*** Opening Excerpted records ***

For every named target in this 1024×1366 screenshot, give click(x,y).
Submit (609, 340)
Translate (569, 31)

*** Closing Excerpted records ***
*** Opening Excerpted records ***

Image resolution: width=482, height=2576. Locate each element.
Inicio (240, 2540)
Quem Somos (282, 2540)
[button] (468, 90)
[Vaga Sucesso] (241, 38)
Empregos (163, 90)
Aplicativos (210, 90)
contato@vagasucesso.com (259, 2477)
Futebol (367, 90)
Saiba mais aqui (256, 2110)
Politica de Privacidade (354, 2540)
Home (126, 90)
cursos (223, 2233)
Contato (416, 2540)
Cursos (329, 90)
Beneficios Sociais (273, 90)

*** Closing Excerpted records ***
*** Opening Excerpted records ***

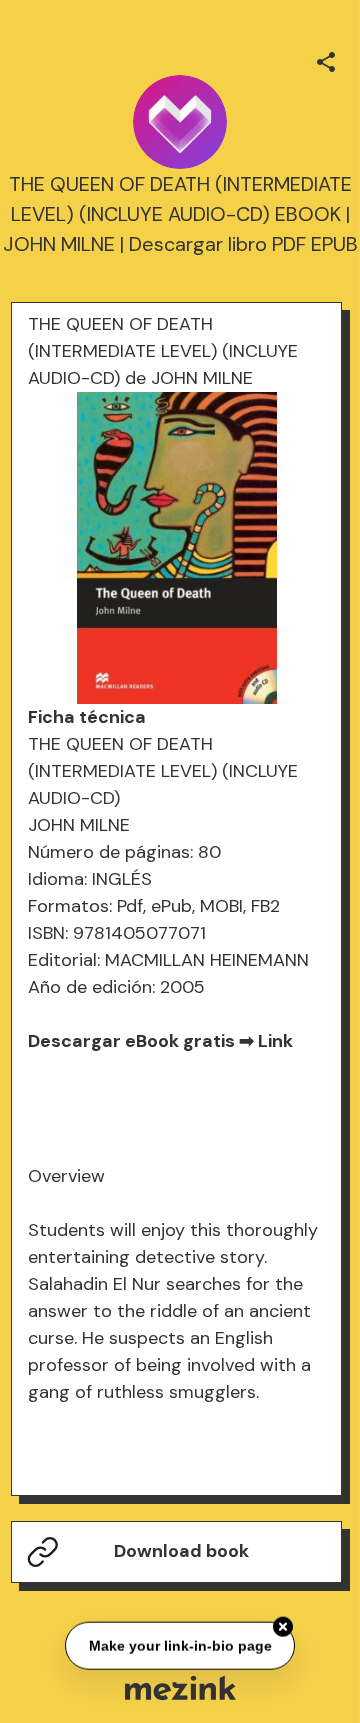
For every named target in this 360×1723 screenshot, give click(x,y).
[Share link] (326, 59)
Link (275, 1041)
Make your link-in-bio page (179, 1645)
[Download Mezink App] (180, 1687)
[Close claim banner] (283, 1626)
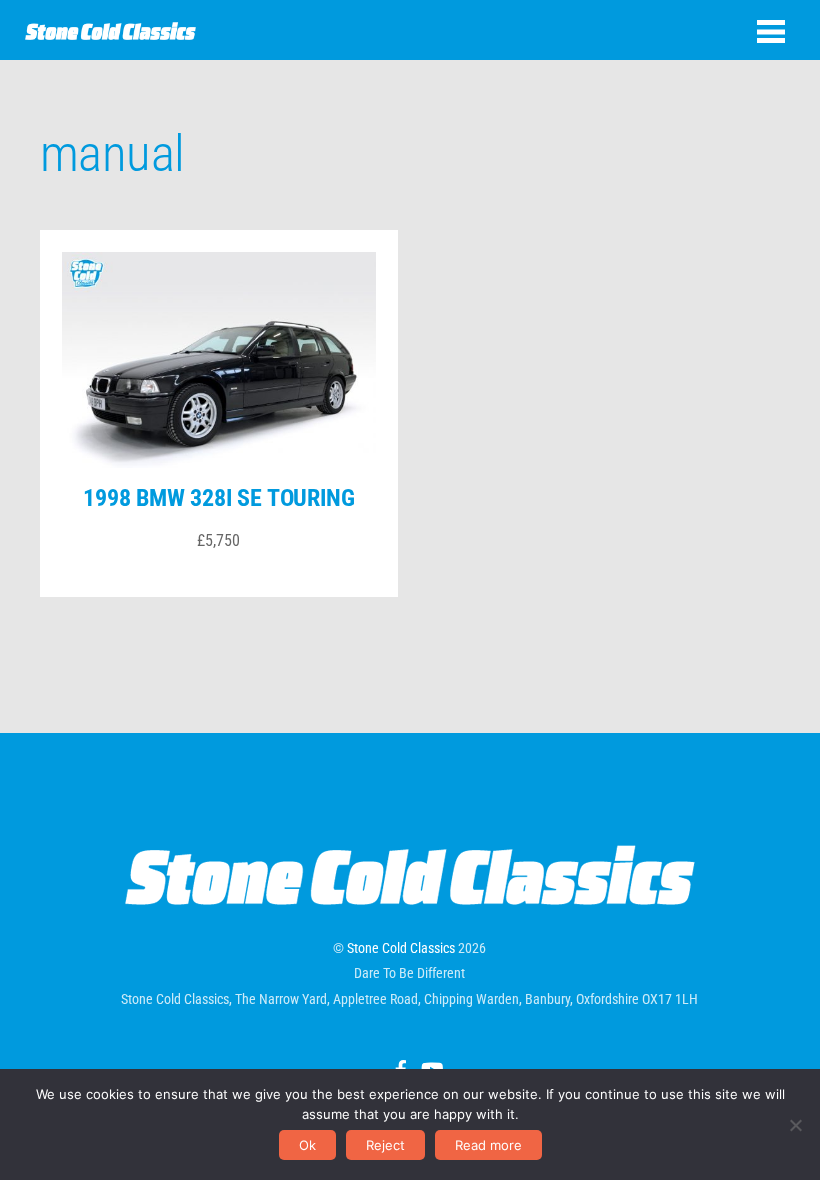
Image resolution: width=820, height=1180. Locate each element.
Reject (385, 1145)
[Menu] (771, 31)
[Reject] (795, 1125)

*** Closing Excerpted records ***

Wherever the string "Locate" shows up in the material, copy the line that holds it.

◆ The completed task ◆
Image resolution: width=482, height=2576. Locate each element.
Image resolution: width=820, height=1180. Locate each element.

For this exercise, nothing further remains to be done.